In this work we formulate and test a new procedure, the Multiscale Perturbation Method for Two-Phase Flows (MPM-2P), for the fast, accurate and naturally parallelizable numerical solution of two-phase, incompressible, immiscible displacement in porous media approximated by an operator splitting method. The proposed procedure is based on domain decomposition and combines the Multiscale Perturbation Method (MPM) with the Multiscale Robin Coupled Method (MRCM). When an update of the velocity field is called by the operator splitting algorithm, the MPM-2P may provide, depending on the magnitude of a dimensionless algorithmic parameter, an accurate and computationally inexpensive approximation for the velocity field by reusing previously computed multiscale basis functions.

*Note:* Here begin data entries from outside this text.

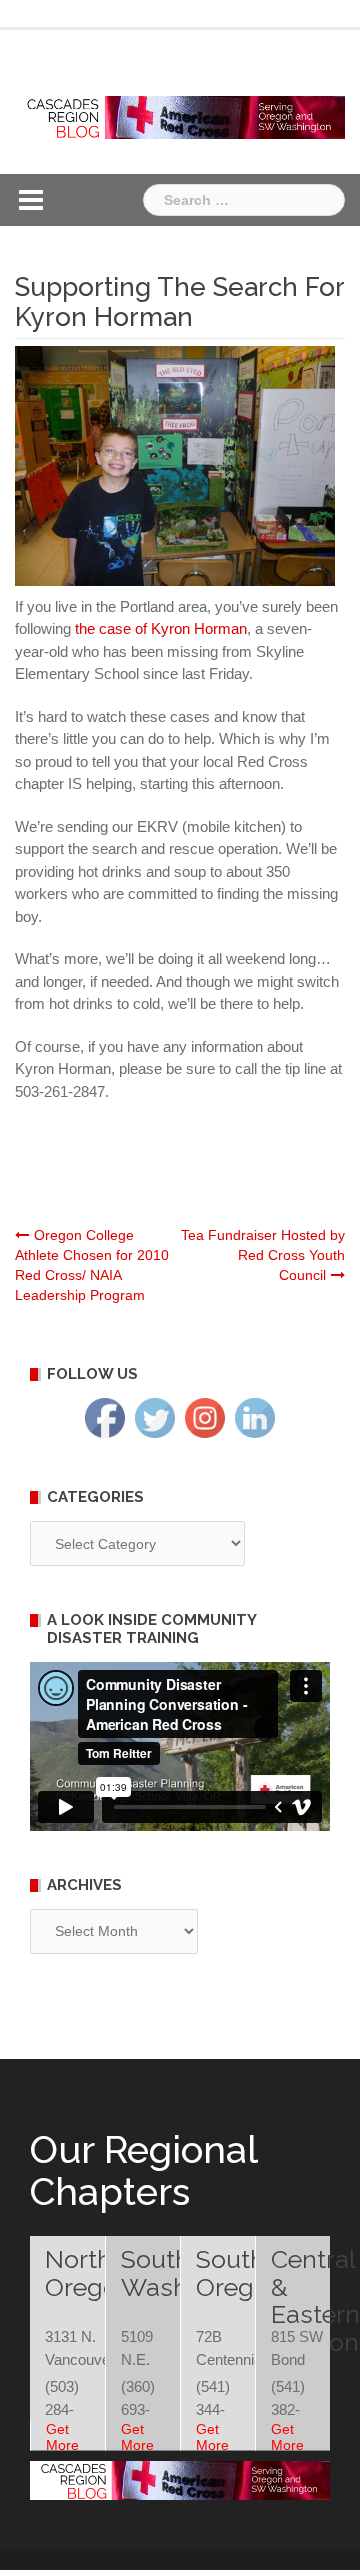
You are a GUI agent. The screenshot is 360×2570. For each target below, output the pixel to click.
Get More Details (67, 2445)
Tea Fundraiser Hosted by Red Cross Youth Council (263, 1255)
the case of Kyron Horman (161, 628)
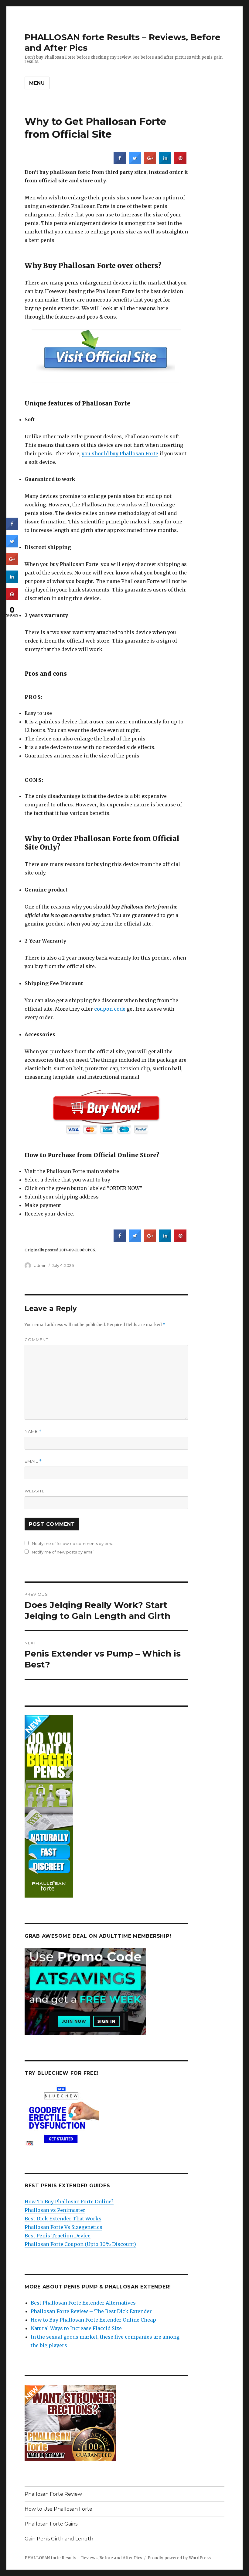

Thus, a full update of all multiscale basis functions required by the MRCM for the construction of a new velocity field is avoided. There are two main steps in the formulation of the MPM-2P. Initially, for each subdomain one local boundary value problem with trivial Robin boundary conditions is solved (instead of a full set of multiscale basis functions, that would be required by the MRCM). Then, the solution of an inexpensive interface problem provides the velocity field on the skeleton of the decomposition of the domain. The resulting approximation for the velocity field is obtained by downscaling. We consider challenging two-phase flow problems, with high-contrast permeability fields and water-oil finger growth in homogeneous media. Our numerical experiments show that the use of the MPM-2P gives exceptional speed-up - almost 90% of reduction in computational cost - of two-phase flow simulations. Hundreds of MRCM solutions can be replaced by inexpensive MPM-2P solutions, and water breakthrough can be simulated with very few updates of the MRCM set of multiscale basis functions.